Free medical treatment for all peasants diagnosed with SARS was promised by new Premier Wen Jiabao of China as the UN's World Health Organization warned that the virus had yet to peak there. Wen didn't say how the government would pay for the program, which is to include hospitalization and meals. Eight more deaths were reported Tuesday, bringing China's total to 214.

Leftist rebels executed 10 hostages, then fled untouched into western Colombia's jungle as a would-be Army rescue mission was approaching their location. The incident Monday angered President Alvaro Uribe, who vowed on national TV "to fortify our decision to defeat terrorism." Among the dead: a state governor and an ex-defense minister who were kidnapped by the Revolutionary Armed Forces (FARC) more than a year ago. FARC still holds 12 other political figures, dozens of soldiers and local police, and three Americans.

▬▬▬▬▬▬

#### TASKS:
**1)** Write out the part of the news briefs from "Leftist rebels executed" to "and three Americans." word for word.
**2)** Answer these questions using the news briefs:
(a) What total number of deaths had China reached?
(b) How many hostages did the rebels execute?
(c) How many Americans does FARC still hold?

▬▬▬▬▬▬

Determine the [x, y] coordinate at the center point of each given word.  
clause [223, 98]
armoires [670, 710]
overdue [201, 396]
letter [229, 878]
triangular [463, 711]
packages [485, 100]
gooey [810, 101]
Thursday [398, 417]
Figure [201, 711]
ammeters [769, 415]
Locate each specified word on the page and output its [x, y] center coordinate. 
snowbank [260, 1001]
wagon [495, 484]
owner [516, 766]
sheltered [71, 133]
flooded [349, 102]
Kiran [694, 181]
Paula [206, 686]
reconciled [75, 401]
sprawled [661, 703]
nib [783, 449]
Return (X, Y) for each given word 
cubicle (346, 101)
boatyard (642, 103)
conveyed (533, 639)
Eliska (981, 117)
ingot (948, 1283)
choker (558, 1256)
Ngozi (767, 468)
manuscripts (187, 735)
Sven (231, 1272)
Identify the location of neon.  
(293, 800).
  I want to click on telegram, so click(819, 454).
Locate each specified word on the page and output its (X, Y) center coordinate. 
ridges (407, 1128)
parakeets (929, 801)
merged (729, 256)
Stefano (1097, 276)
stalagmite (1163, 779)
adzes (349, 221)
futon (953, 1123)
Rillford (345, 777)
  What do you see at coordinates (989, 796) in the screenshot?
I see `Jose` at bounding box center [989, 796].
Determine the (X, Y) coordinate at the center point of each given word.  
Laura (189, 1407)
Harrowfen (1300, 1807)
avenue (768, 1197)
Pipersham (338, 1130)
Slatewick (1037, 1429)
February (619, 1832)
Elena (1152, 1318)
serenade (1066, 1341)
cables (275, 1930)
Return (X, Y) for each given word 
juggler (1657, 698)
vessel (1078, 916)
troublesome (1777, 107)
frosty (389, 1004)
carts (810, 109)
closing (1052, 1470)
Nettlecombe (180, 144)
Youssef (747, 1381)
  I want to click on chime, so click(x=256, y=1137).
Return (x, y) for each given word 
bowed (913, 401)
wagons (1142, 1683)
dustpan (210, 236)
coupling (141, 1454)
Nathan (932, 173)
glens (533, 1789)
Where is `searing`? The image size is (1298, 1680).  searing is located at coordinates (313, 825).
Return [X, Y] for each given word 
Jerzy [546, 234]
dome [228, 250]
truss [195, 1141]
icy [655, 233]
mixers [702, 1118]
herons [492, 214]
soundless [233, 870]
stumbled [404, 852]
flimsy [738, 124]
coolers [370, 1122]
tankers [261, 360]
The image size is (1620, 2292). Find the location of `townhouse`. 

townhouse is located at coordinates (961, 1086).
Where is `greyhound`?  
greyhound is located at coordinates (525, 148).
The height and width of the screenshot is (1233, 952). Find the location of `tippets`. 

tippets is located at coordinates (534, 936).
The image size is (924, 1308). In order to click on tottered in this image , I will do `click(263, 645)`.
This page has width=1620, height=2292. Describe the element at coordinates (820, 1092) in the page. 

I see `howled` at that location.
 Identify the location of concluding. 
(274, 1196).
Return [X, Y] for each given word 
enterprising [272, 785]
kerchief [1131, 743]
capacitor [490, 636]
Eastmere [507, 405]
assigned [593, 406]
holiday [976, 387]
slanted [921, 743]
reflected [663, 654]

▬▬▬▬▬▬

#### RESPONSES BY TASK:
**1)**
Leftist rebels executed 10 hostages, then fled untouched into western Colombia's jungle as a would-be Army rescue mission was approaching their location. The incident Monday angered President Alvaro Uribe, who vowed on national TV "to fortify our decision to defeat terrorism." Among the dead: a state governor and an ex-defense minister who were kidnapped by the Revolutionary Armed Forces (FARC) more than a year ago. FARC still holds 12 other political figures, dozens of soldiers and local police, and three Americans.

**2)**
(a) 214
(b) 10
(c) Three